Blog
WINNING TACTICS FOR SECURITY AWARENESS INNOVATIONS via EXPERIENCE (2 of 2)
By Samuel Rugi , an MSc Information technology (Security), Certified Information Security Professional (CISSP), Certified Information Security Management (CISM), Cybersecurity Mentor at the Cyversity Organization and a Co-Chair Leadership LaunchPad at Technology Association of Oregon.
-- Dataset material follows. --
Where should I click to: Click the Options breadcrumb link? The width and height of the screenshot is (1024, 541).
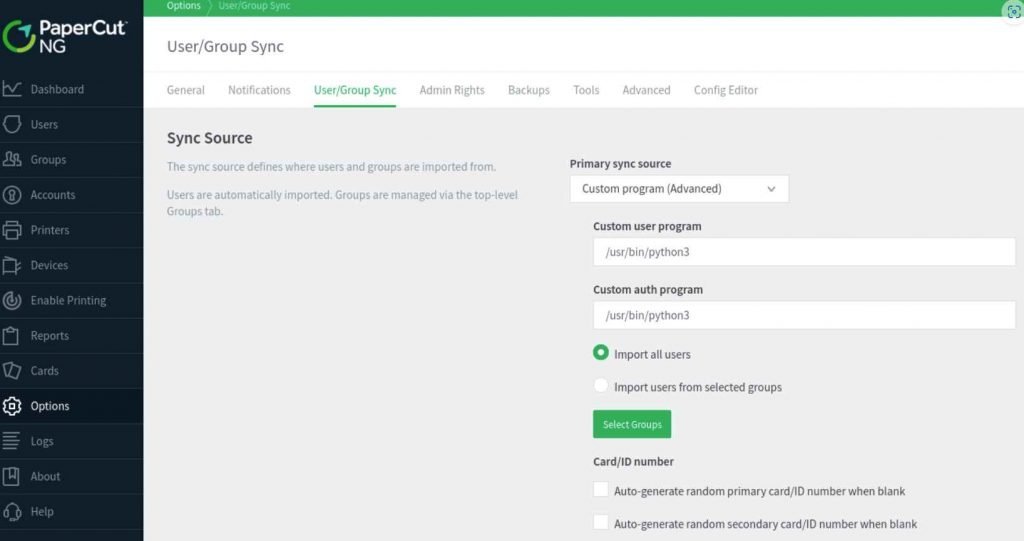[184, 6]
Key Items to Consider for an Impactful Security Awareness Agenda
1 – Identify and understand security drivers and what they mean to the business.
- Confidentiality
- Integrity
- Availability
2 – Interlink those critical drivers with the following security themes.
- People
- Technology
- Data and Privacy
- Processes
3 – Understand the business environment.
- Threats
- Customers
- Public Community (Local, Regional, Continental and Global)
- Governance Structures
- Political, Social, Religious and Economic Triggers
Tools and Resources to Consider to be Successful and Keep Winning
- Governance Body: While it’s easy to do a lot of communication in an organization, it can be an uphill task with slim chances of success if you don’t have the blessing of a security governance body at the executive leadership. Most organizations call this the Cybersecurity Committee (SC) or Cybersecurity Boards. If you don’t have one, influence and get one. It’s a critical body in the security programs while determining industry frameworks and standards to emulate and the impact on the business and their value addition.
- Security Policies: Policies, Standards, Procedures and Guidelines – This tool comes from your security program, which addresses the security strategy for the organization; make sure the communication strategy is well articulated or in line with the governance tools. They also need to be timely revised as per your organization’s business requirements and cyber risk management strategy.
- Security Metrics and Reports: Collect KPI and KRI and report to the governance body. This help in making sure you are hitting the maturity milestone that you have set up, so they need to be storytelling, actionable, on time, and consistent. KPI would come from technology and program features, while KRI would mainly come from data gathered from the effectiveness of security controls and tools.
- Security Data Context: Collecting data and information and presenting it is exceptional. However, the security value and return on investment are only identifiable through the in-house Cyber/information security body of Knowledge from deep security analysis and Cyber/Security Wisdom ripening, as an organization matures. Both provide the executive with a deep security check, the organization with insights, as security evolves and responds to new challenges daily.
- Affiliation: The organization and security personnel need to join Cybersecurity industry-recognized bodies like (ISC)², where one can learn or gather more intelligence, free tools and resource to improve your program and security posture. Internal affiliation is also essential.
- Highly Skilled Cybersecurity Professional: Indeed, one needs an excellent formal education, i.e., a bachelor’ or Master’s degree or at least undertaking specialized training in an institution of higher learning is an advantage. The academic skillsets required to succeed in driving change within a homogeneous business environment facing a competitive business terrain.
- Formal Education Attributes: Combined with experience helps one to develop intellectual judgment, independent analytical and security mindset, equipped with skills to collect, present statistics and trends, understand business acumen and tools and how to tailor communication from a security perspective to fit into an evolving business requirement. Today, it is good to remember that most organizations’ decisions are made or driven by highly successful academic intellects; one needs them to succeed effortlessly with a zero-dollar investment.
- Develop Security Communication Strategy: Like any other communication strategy, it’s vital to have a security-driven communication strategy highlighting stakeholders’ key roles and responsibilities. The communication lifecycle should keep track of the maturity level of the program.
- Champions: Influencing good behaviors requires dedicated security champions. These are individuals who necessarily don’t work in a security team but have a great interest in advocating for security matters within their business unit. Empower them with resources, create time to collaborate, brainstorm with them, and ensure the leadership recognizes their effort.
- Communication Tools/Platform: Established a centralized location where all security resources are shared. And accessible to all the parties you wish to reach. The Communication and Human resources team may already have one that you could leverage and save cost.
- Training and Benchmarks: Attend tailored security or communication training to advance your staff knowledge in this domain. Learn from specialized industry experts and keep track of your trends, check on how others are responding to cyber challenges. It’s information available for free or open-source resource yet a powerful tool to help develop your strategies. Industry conferences and meetups provide fantastic resources to test new tools or gather new findings as the cybersecurity industry evolves.
- Budget: As the organization’s security awareness program starts taking shape and you have supporting evidence for the maturity level, it is probably a good time to start budgeting for tailored security training and championing efforts in the annual, quarterly or multi-year strategic plan.